Alguns especialistas e representantes do governo já vêm analisando formas para concretizar a venda dos Correios. Entre os modelos previstos, há três principais. Confira:
Venda em blocos regionais
A ideia seria dividir o país em regiões e fazer licitações em separado. Esse modelo é utilizado em concessões de aeroportos e nas privatizações de empresas de saneamento. O objetivo, neste caso, seria garantir a universalização, já que cada região reuniria não só os municípios rentáveis quanto aos serviços postais, como também aqueles que não garantem lucratividade. Os mais rentáveis, portanto, financiariam o atendimento nas localidades não lucrativas. Informalmente, esse modelo é conhecido como “filé com osso”.
Sociedade de economia mista
O governo não descarta a possibilidade de abrir o capital dos Correios, com oferta de ações na bolsa. A ideia é seguir os passos do que foi feito no caso dos serviços postais da Alemanha. O Deutsche Bundespost foi dividido em 3 estatais inicialmente – uma de serviços postais, outra de serviços financeiros e uma de telecomunicações.
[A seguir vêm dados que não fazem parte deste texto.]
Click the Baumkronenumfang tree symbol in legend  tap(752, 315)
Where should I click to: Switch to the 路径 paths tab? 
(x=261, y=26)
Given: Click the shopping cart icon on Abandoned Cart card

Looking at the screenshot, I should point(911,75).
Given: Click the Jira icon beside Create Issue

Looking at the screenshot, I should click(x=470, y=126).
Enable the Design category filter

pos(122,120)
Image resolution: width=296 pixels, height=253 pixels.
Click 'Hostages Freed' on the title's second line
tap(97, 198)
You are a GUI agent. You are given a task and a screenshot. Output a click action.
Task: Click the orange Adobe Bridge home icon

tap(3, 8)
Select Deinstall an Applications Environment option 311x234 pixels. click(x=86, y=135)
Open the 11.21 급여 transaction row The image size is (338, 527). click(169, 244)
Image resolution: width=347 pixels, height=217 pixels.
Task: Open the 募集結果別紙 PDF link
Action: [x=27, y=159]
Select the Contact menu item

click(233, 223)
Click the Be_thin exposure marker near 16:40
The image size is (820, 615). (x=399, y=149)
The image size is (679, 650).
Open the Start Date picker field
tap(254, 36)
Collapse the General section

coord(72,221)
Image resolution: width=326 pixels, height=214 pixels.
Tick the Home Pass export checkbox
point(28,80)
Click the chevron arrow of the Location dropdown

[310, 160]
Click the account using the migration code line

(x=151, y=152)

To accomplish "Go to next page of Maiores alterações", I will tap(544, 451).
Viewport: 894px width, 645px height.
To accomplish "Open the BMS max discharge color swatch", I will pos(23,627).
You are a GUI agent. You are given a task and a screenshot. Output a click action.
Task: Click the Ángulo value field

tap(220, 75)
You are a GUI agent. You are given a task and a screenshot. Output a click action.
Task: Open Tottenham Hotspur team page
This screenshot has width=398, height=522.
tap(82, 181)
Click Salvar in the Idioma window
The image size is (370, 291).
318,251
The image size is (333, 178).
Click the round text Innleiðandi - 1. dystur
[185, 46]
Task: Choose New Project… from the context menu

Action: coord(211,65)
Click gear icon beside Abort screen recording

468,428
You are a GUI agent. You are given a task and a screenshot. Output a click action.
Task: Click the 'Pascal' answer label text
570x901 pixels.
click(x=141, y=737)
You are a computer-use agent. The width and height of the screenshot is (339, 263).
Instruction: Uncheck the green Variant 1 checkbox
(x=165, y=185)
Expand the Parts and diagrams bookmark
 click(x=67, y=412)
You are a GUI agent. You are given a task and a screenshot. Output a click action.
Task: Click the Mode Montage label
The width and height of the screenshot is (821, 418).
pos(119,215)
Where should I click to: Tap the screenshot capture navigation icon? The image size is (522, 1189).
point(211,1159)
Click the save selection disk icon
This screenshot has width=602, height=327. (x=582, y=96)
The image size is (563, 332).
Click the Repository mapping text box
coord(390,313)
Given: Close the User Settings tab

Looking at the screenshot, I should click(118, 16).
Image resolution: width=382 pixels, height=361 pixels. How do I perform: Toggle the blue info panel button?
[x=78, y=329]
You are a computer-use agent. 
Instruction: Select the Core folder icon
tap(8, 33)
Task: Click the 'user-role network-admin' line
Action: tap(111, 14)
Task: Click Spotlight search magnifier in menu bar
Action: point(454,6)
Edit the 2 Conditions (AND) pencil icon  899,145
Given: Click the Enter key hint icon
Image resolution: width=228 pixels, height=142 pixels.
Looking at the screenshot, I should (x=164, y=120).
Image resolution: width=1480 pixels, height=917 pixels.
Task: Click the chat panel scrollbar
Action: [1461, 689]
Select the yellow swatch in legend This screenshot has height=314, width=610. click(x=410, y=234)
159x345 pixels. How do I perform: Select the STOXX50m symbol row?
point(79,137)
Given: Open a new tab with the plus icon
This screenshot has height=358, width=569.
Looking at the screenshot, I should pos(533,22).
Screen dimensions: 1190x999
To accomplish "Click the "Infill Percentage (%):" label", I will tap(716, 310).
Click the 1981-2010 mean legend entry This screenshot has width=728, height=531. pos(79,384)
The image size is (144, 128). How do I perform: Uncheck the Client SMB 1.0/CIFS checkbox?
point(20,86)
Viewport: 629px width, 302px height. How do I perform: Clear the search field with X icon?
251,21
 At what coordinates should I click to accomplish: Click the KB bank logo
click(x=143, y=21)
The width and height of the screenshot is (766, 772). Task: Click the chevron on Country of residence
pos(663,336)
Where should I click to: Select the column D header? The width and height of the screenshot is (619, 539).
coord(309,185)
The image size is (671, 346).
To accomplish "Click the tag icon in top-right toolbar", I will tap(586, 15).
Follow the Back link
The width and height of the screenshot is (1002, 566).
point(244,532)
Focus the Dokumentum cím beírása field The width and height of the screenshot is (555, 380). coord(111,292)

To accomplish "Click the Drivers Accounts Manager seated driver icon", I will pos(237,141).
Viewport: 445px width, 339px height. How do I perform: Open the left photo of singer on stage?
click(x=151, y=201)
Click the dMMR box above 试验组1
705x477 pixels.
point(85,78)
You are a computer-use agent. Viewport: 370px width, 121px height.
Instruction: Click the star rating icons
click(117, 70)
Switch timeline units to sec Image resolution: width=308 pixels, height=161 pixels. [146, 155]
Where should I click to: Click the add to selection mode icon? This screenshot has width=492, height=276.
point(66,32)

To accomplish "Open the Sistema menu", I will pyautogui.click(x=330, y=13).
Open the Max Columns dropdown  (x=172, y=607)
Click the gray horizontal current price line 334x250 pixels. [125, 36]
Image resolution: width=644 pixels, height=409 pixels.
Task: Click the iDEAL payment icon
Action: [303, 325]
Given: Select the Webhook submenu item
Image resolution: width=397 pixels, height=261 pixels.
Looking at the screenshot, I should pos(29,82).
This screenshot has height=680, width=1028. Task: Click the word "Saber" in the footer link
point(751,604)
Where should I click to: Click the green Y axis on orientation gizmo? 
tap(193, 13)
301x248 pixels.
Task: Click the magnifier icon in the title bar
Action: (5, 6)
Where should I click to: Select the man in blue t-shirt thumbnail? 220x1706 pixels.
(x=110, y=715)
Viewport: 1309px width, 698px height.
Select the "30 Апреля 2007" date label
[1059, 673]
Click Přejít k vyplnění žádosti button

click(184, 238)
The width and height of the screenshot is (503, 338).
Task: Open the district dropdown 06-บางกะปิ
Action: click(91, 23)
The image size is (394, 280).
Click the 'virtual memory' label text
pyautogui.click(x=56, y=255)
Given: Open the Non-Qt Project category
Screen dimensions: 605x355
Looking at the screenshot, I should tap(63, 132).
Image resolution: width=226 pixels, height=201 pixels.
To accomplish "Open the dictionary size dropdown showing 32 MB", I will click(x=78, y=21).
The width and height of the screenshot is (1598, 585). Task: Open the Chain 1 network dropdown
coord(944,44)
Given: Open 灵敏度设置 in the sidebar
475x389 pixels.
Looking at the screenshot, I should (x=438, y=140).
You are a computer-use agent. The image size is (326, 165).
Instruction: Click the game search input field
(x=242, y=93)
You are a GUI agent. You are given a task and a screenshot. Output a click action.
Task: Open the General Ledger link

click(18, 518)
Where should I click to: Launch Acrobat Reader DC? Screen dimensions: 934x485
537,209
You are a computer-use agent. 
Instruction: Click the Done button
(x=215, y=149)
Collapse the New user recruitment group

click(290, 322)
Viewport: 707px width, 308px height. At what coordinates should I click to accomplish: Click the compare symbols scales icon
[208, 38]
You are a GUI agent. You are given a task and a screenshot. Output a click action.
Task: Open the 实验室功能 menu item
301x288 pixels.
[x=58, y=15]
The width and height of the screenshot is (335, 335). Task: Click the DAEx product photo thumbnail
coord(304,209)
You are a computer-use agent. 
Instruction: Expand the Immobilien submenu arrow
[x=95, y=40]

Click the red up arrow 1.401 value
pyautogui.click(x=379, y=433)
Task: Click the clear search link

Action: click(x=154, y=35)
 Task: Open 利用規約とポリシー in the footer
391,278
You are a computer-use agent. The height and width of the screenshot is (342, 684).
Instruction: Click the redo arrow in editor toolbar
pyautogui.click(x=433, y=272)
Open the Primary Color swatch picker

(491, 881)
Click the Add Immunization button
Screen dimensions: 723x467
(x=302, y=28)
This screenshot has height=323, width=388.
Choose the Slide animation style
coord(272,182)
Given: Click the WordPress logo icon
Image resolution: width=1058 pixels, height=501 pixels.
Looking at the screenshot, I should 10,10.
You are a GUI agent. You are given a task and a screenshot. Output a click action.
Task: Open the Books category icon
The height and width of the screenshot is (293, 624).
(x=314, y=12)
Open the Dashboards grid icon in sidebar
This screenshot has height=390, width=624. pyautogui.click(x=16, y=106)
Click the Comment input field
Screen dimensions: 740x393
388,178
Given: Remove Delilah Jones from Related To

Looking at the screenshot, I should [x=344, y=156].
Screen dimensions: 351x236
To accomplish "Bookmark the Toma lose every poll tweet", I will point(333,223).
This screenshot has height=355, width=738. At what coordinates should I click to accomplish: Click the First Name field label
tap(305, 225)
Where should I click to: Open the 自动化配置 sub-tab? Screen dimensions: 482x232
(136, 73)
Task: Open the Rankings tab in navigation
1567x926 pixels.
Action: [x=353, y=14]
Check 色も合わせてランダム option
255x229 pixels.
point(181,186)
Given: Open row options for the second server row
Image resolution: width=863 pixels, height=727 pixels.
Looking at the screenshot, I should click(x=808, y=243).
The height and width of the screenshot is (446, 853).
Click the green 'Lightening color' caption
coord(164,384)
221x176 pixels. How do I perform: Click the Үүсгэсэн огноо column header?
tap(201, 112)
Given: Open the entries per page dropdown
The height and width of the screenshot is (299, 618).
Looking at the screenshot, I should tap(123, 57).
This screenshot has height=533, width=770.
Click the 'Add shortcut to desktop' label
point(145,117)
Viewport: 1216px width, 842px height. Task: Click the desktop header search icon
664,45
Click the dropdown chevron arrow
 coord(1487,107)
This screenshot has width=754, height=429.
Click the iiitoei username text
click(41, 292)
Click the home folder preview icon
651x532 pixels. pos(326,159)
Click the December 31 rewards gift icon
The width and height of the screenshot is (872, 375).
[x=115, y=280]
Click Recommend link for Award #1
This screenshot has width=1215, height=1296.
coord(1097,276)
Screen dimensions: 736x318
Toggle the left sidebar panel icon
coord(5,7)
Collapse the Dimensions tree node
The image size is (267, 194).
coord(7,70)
Todas foram transformadas em sociedade de economia mista em 1995, controladas pelo governo. No ano 2000, foram ofertadas ações na bolsa de valores e o governo foi se desfazendo das que possuía. Atualmente, ele mantém somente uma participação minoritária no Deutsche Post DHL.
Desverticalização de serviços
Esse seria o cenário menos provável. A ideia seria segregar cada serviço dos Correios e passar cada um deles para a iniciativa privada, por meio de concessão. Há um grande risco das áreas menos rentáveis não se manterem e comprometerem a universalização.